Bonner Forscher haben aufgeklärt, wie unser Immunsystem lebende von toten Krankheitserregern unterscheidet: Eine Art Duftspur aus Molekülen, die nur von lebenden Bakterien abgegeben werden, gibt den entscheidenden Hinweis. Sind diese Moleküle vorhanden, erkennt die Abwehr, dass die Immunantwort gegen die Erreger stärker ausfallen muss, weil diese noch leben und sich schnell vermehren könnten. Das zeigten Versuche mit von Bakterien befallenen Mäusezellen. Das Ergebnis erkläre, warum eine Infektion mit einem lebenden Erreger eine deutlich stärkere und längere Immunreaktion auslöse als mit einem toten Eindringling, berichten die Forscher im Fachmagazin „EMBO Journal“. Dieses Wissen sei auch entscheidend, um neue Impfstrategien zu entwickeln.
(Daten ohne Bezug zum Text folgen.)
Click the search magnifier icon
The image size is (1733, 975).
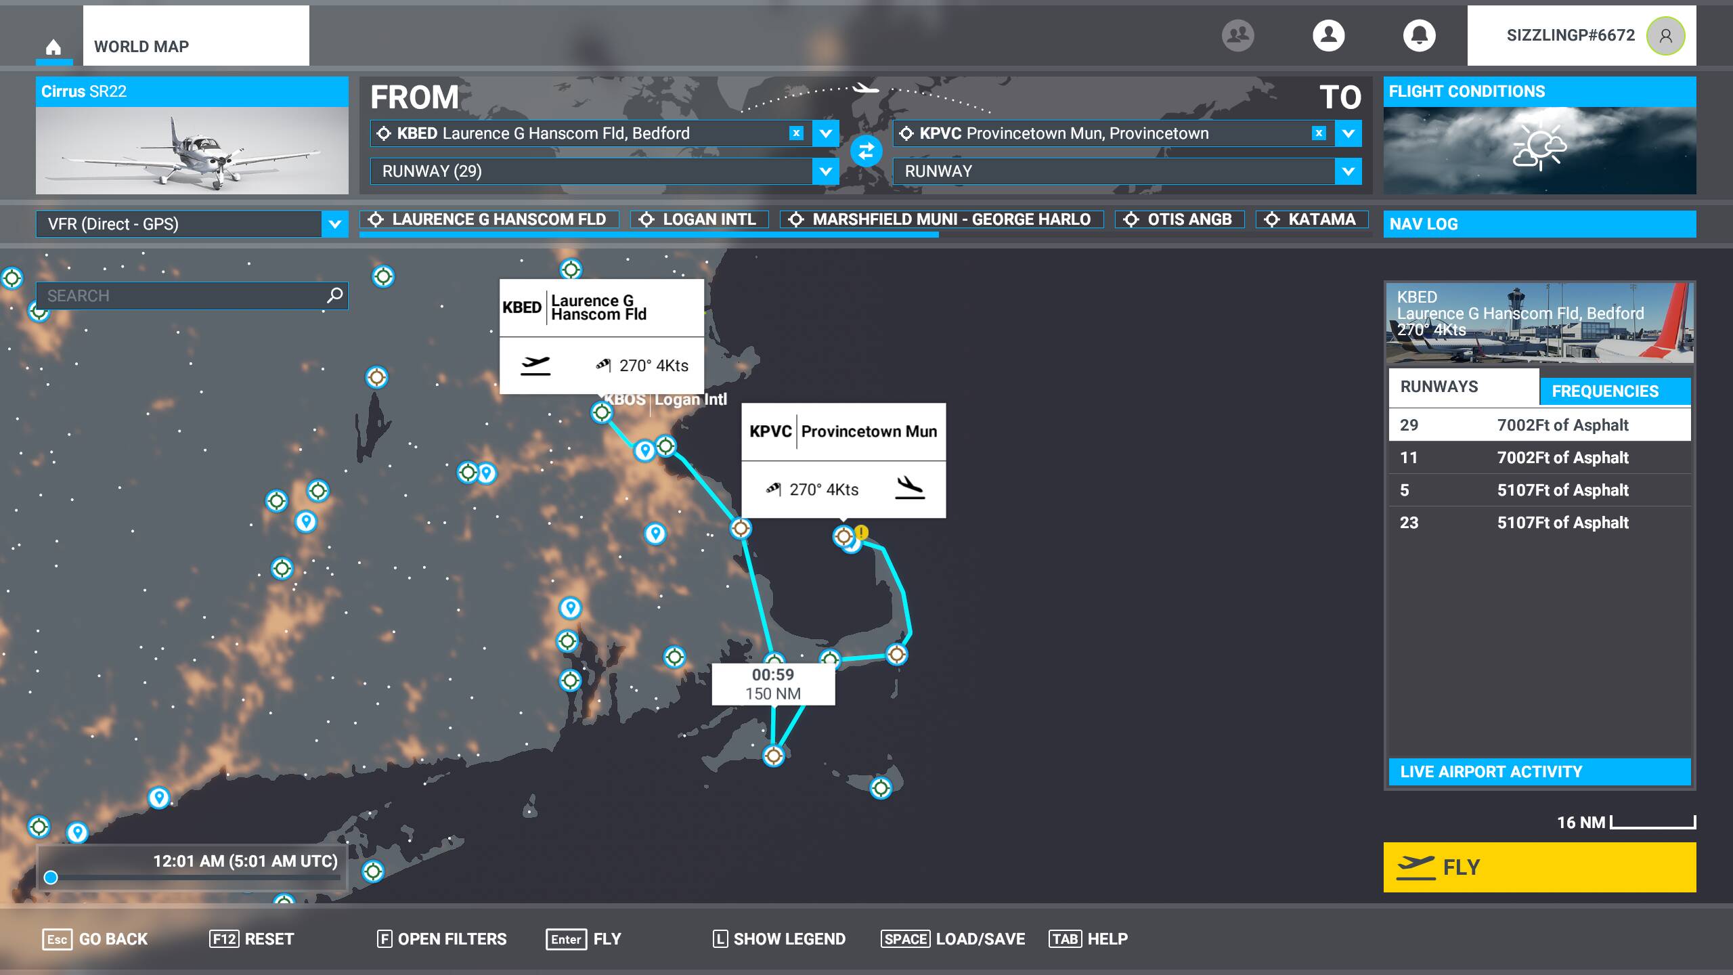click(334, 295)
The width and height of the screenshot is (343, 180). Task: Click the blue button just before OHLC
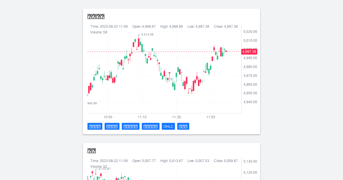click(151, 126)
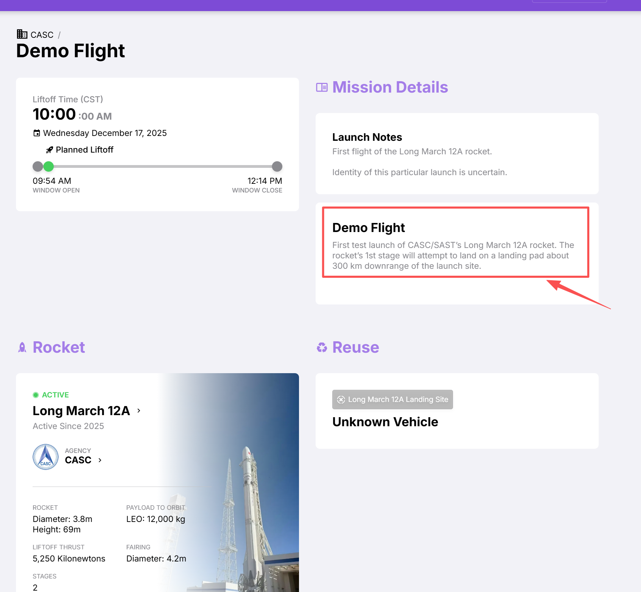Click the CASC building icon in breadcrumb

click(22, 34)
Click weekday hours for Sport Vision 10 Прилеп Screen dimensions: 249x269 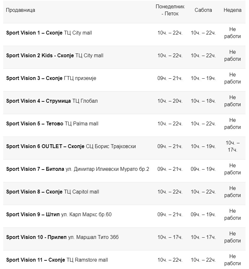[170, 237]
Abwehrreaktion ist ein Wettlauf mit der Zeit
Milliarden von Krankheitserreger attackieren tagtäglich unseren Körper – und werden meistens vom Immunsystem in Schach gehalten. „Es handelt sich dabei um einen Wettlauf mit der Zeit“, erklärt Studienleiter Percy Knolle von der Universität Bonn. Denn die Zahl der bakteriellen Erreger verdoppele sich etwa alle 20 Minuten durch Teilung. Der Organismus werde daher mit gefährlichen Keimen überschwemmt, wenn er nicht rechtzeitig gegensteuere.
Bislang war unklar, wie das Immunsystem unterscheidet, ob es sich um einen toten oder einen lebenden Erreger handelt. Im ersten Falle reicht eine leichte Entzündung als Gegenmaßnahme aus, im zweiten aber muss das Immunsystem zusätzliche Abwehrzellen mobilisieren. „In vielen Fällen erkennt das Immunsystem Eindringlinge an bestimmten Rezeptoren, die wie Antennen an der Oberfläche der Erreger herausragen“, erläutert Knolle. Allerdings seien diese sowohl bei lebenden als auch toten Erregern vorhanden. Es müsse daher noch einen anderen Erkennungsmechanismus geben.
Durchfall-Erreger als Modell
Für ihre Studie untersuchten die Forscher, wie in Kultur gehaltene Fresszellen von Mäusen auf das Bakterium Listeria monocytogenes reagierten. Dieser Krankheitserreger kann beim Menschen Übelkeit, Durchfall und in schweren Fällen sogar schwere Entzündungen verschiedener Organe verursachen. Er gelangt meist über verunreinigte Lebensmittel in den Körper. „Uns dienen Listerien als Modellorganismen, an denen wir erforschen, wie solche verbreiteten Infektionskrankheiten besser bekämpft werden können“, sagt Erstautorin Zeinab Abdullah von der Bonner Universität.